Advancing on apprenticeships
The strategy also includes a commitment to a digital apprenticeship programme. Greenwich has four – focused on software development, application support and project management – with an ambition to treble the number. Collingwood says a priority for 2021-22 is to get a structure programme in place, and cement relationships with local schools and colleges – although she says it is not all about youngsters.
“We’ve had a couple of apprentices who are older and that’s nice to see. We’ll see the candidates we get when we have a bigger sample size.”
Along with this, Greenwich has begun to advertise for four heads of service in digital – data, delivery, technology and product – with Collingwood highlighting the desire for diversity and inclusivity.
“At the moment we’re not set up to deliver on the strategy because we only have the beginnings of a team in place, and getting people from diverse backgrounds to bring their perspectives is one of the important strands.”
“The trick is making sure we continue to hire at pace without compromising on the quality of people that we bring in. We might have to pause on some hires until we get the right person.”
Third sector role
It is possible that priorities will emerge that have not been spelled out in the document. Collingwood says she has had early feedback that the intent to work closely with the local NHS and third sector was not sufficiently vocalised, although it is being taken seriously.
“At the moment our work is mainly focused on data sharing, which is a big start, and we’ll continue on it especially during Covid. I think it will be about taking the small things we’ve done and growing those relationships.
“The power of the voluntary and community sector to help local authorities be more effective in helping residents is quite untapped. I sense that is going to be a growth area for us.”
She sees the third sector a mixed bag in terms of its digital capability, with some large charities having strong offers while smaller ones and community groups are struggling.
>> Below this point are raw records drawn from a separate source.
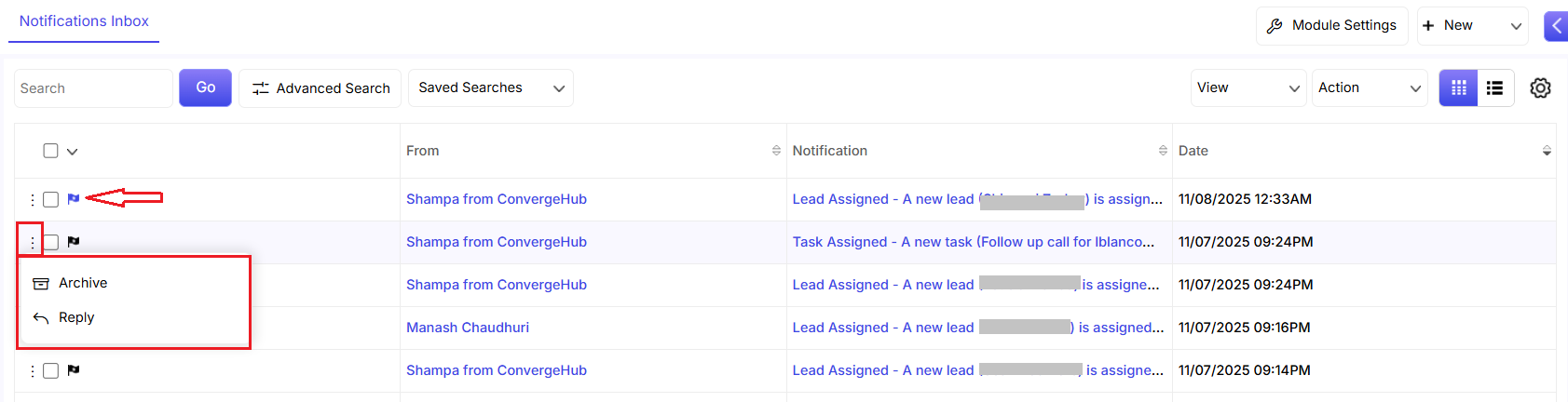Click the blue flag on the first notification
The width and height of the screenshot is (1568, 402).
pyautogui.click(x=74, y=199)
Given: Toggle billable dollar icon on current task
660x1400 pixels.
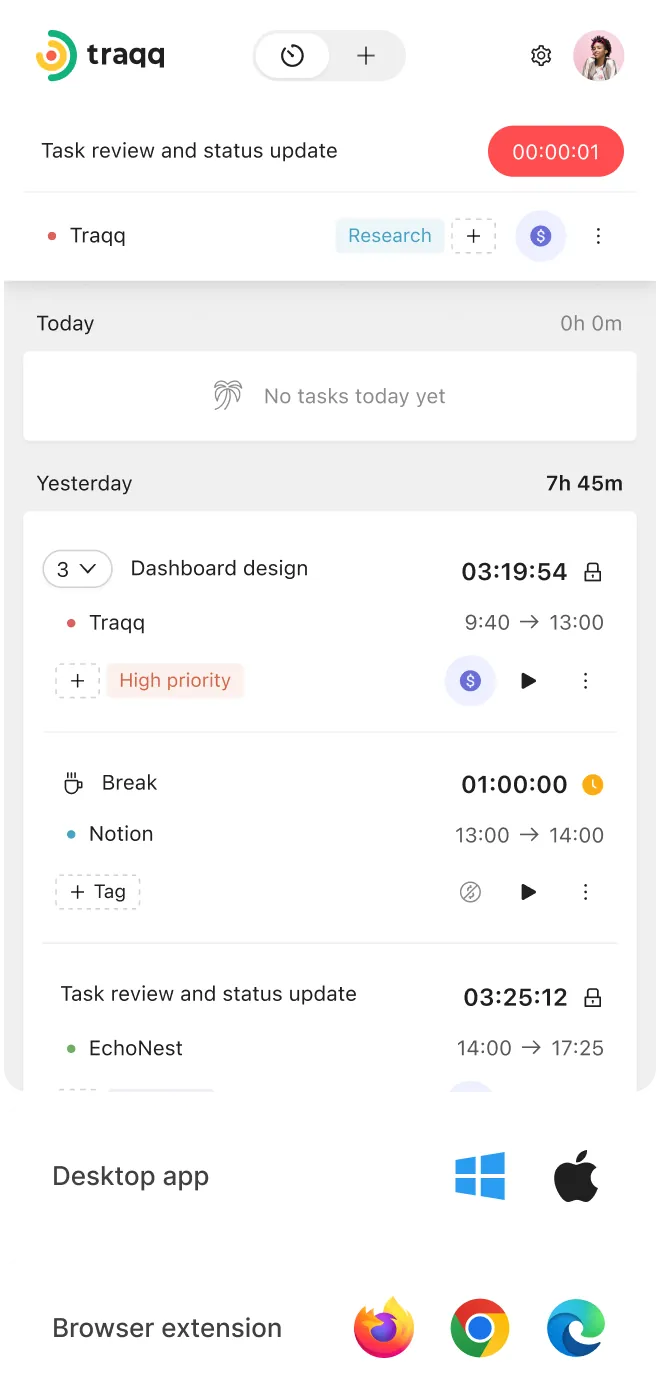Looking at the screenshot, I should [541, 236].

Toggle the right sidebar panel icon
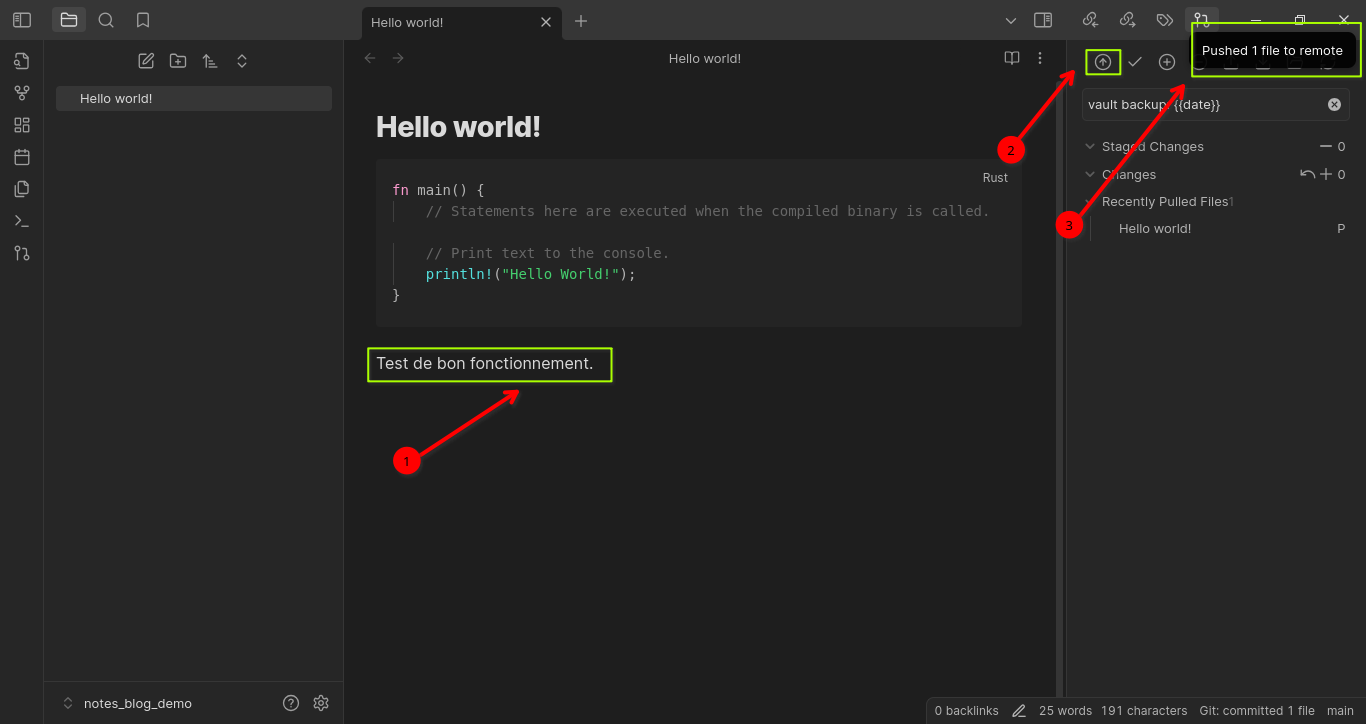1043,20
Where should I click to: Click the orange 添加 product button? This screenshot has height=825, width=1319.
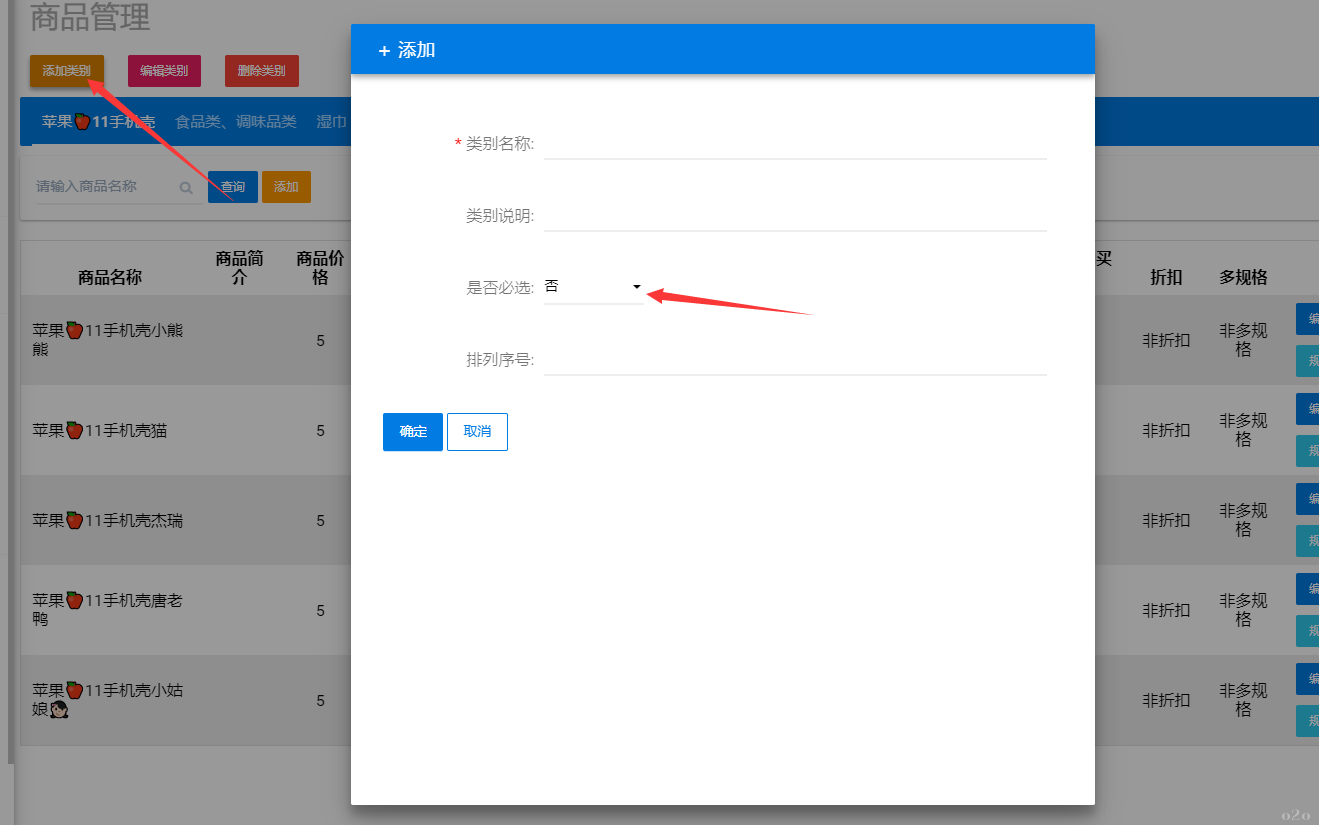[286, 187]
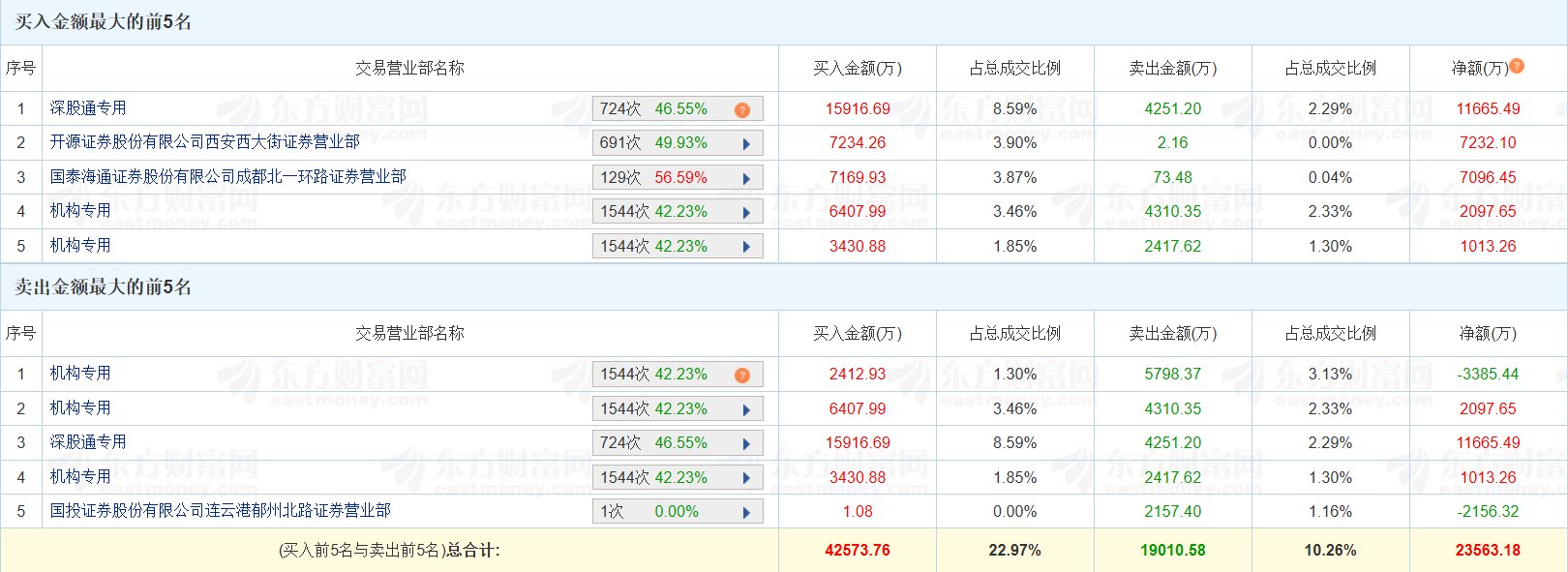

But there is scope for the latter to provide hubs for local communities, with the council providing support through connectivity and the provision of devices.
There is also scope for new plans to emerge in the experience of other councils. Collingwood says she is in regular contact with the London Office for Technology and Innovation and the Local Digital Collaboration Unit in the Ministry for Housing, Communities and Local Government, and that there are plenty of informal contacts between local authority digital leaders.
“It’s really important to watch what others are doing,” she says. “In almost every area of our ambitions there has been some great work done in another council, and we have a rich network.”
Metrics effort
Underlying all this is the need to be able to measure progress, with the development of metrics and the technology to support it. Collingwood says the work on this has begun.
“We’re at the very beginning of that journey, beginning to build things like performance dashboards for specific services, setting some metrics. We’re just starting it and have a long way to go, but we are serious about wanting to measure impacts.”
This is likely to feed into the way the strategy unfolds in the future, and she emphasises that it is not set in stone. Local authorities have to respond to a changing environment and be ready to change their approaches to digital.
“I think the next step will be that we have a four-year investment envelope and a one-year roadmap, and that it will be an alive document on a rolling 12-month period. Also, the strategy will be refreshed twice yearly to reflect the way our thinking evolves.
“I’m very keen on live documentation. There are limitations in that you can’t just fundamentally change your mind about everything, but you can tweak and iterate it.”